Exercise brief:
Your answer is every line of the material below in which the string "height" occurs.

***** Provided data *****

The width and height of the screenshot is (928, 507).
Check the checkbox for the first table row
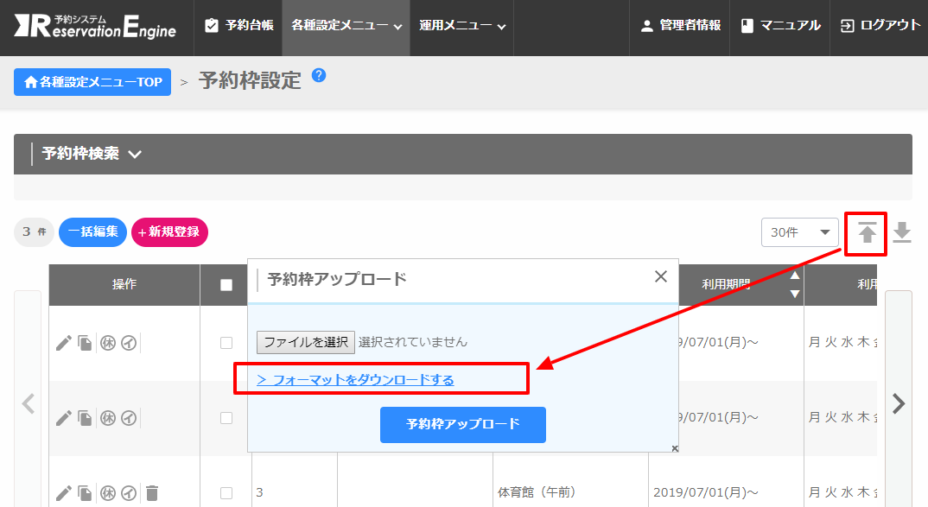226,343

*****
***** Provided data *****

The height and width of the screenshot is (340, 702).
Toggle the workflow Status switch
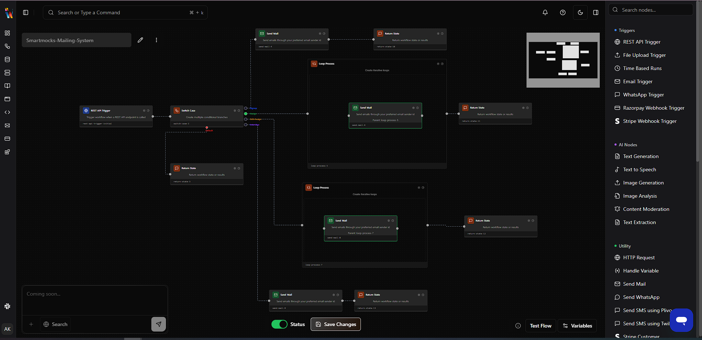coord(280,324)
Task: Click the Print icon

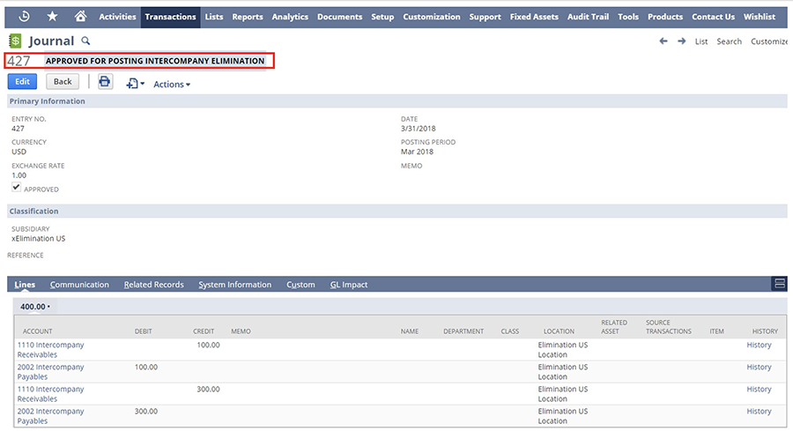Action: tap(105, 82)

*****
***** Provided data *****

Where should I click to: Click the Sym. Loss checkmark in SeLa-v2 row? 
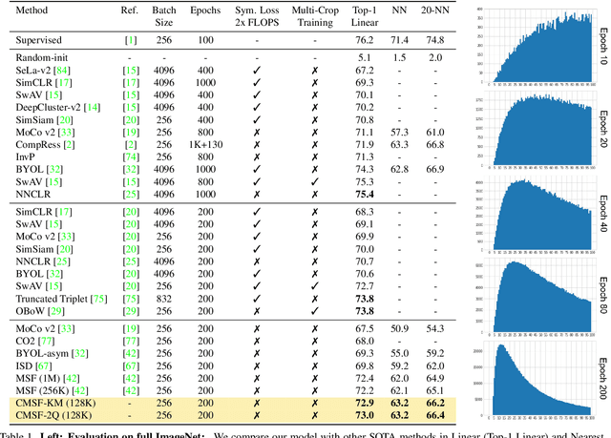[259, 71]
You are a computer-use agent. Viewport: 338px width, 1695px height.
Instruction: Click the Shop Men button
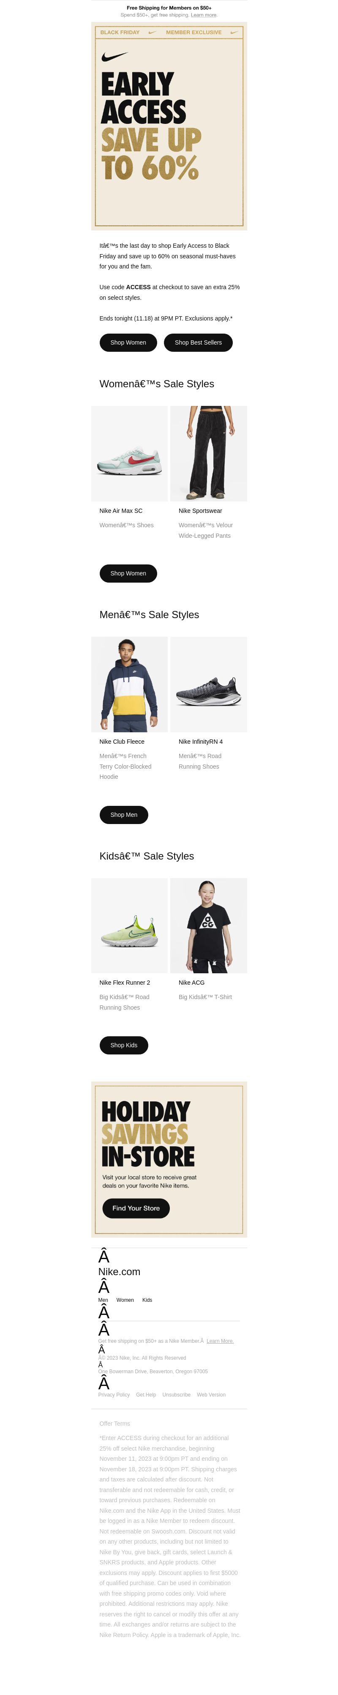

*****

Completed task:
The width and height of the screenshot is (928, 507).
The height and width of the screenshot is (340, 702).
You are a computer-use agent. Viewport: 338px width, 1695px height.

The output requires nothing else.